◆ EXCERPTED PASSAGE:
The Cassini spacecraft looks through Titan's thick atmosphere to reveal bright and dark terrains on the Saturn-facing side of the planet's largest moon. North is up.
The image was taken with the Cassini spacecraft narrow-angle camera on Oct. 11, 2008 using a spectral filter sensitive to wavelengths of infrared light centered at 938 nanometers. The view was obtained at a distance of approximately 2.222 million kilometers (1.381 million miles) from Titan and at a Sun-Titan-spacecraft, or phase, angle of 10 degrees. Image scale is 13 kilometers (8 miles) per pixel.

◆ DATA BLOCK:
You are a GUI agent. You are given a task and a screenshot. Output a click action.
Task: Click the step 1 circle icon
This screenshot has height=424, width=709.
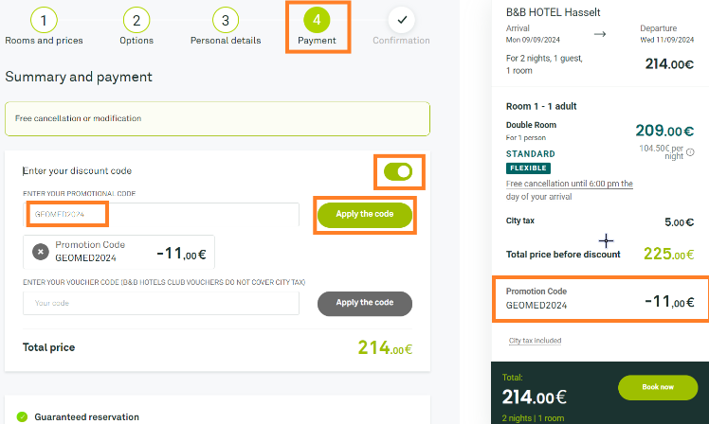coord(44,21)
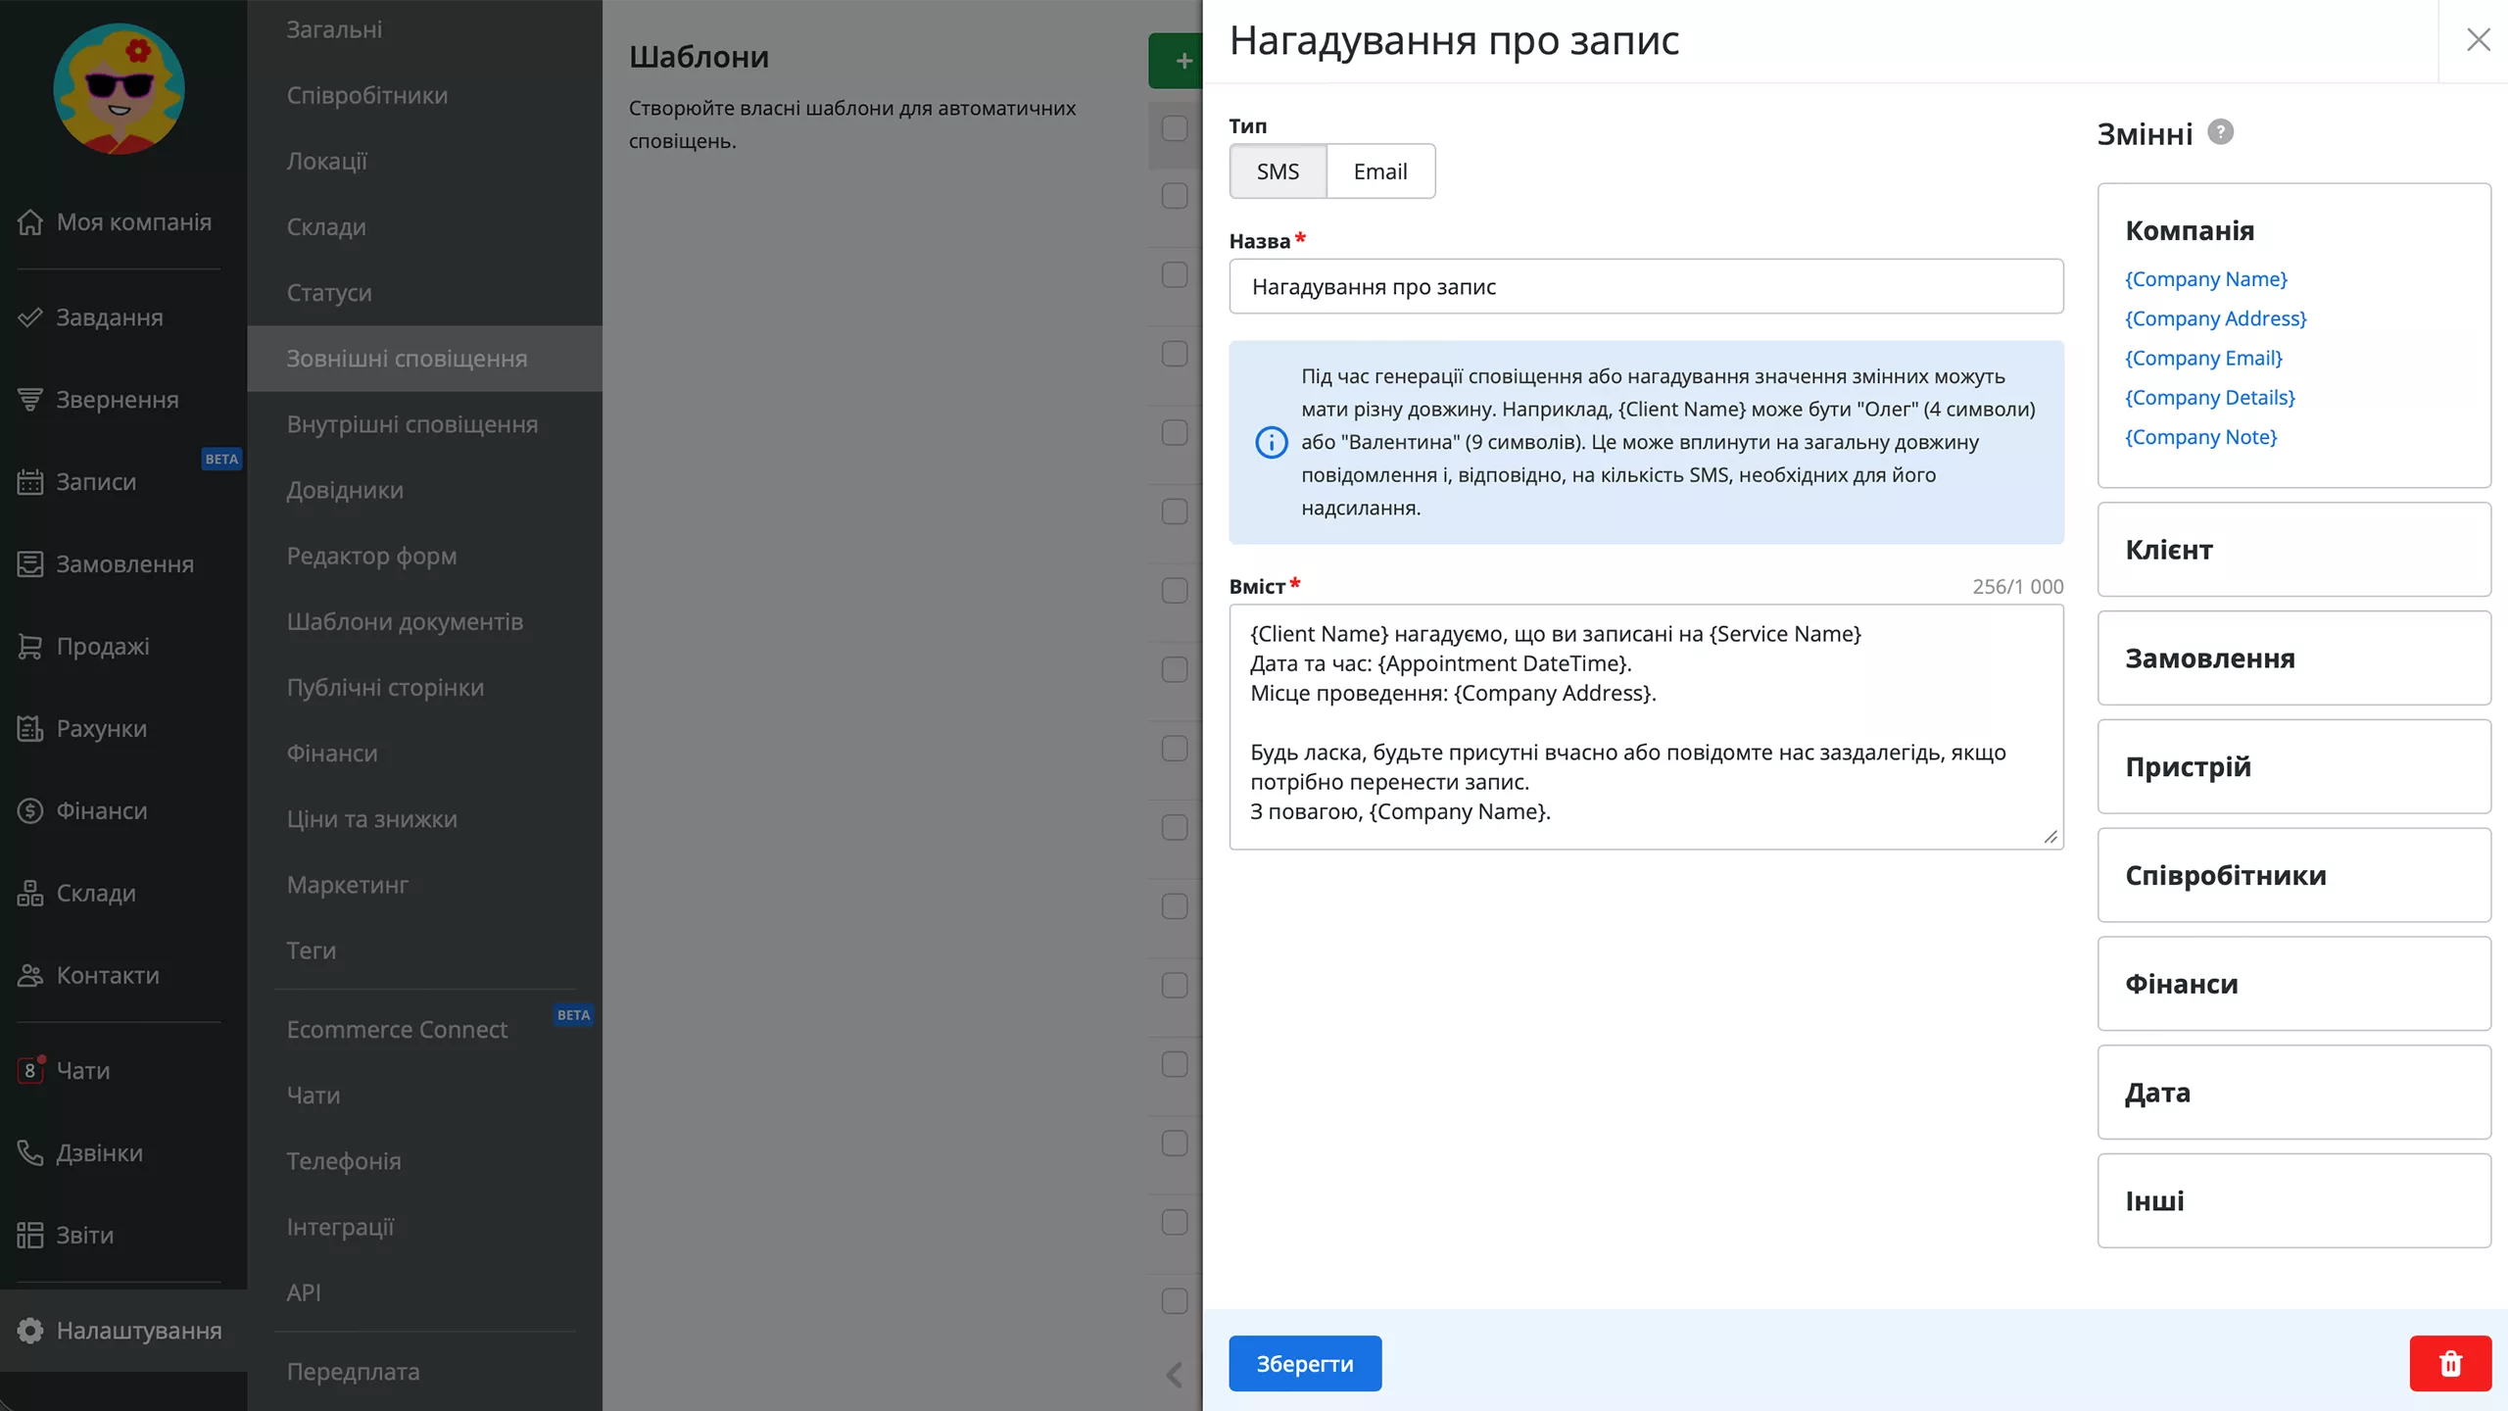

◆ TASK REQUIREMENTS:
1. In the Titan image caption, at what wavelength was the camera's spectral filter centered?
2. Transcribe the Titan image caption between "The image was" and "miles) per pixel.", inclusive.

◆ ANSWERS BY TASK:
1. 938 nanometers

2.
The image was taken with the Cassini spacecraft narrow-angle camera on Oct. 11, 2008 using a spectral filter sensitive to wavelengths of infrared light centered at 938 nanometers. The view was obtained at a distance of approximately 2.222 million kilometers (1.381 million miles) from Titan and at a Sun-Titan-spacecraft, or phase, angle of 10 degrees. Image scale is 13 kilometers (8 miles) per pixel.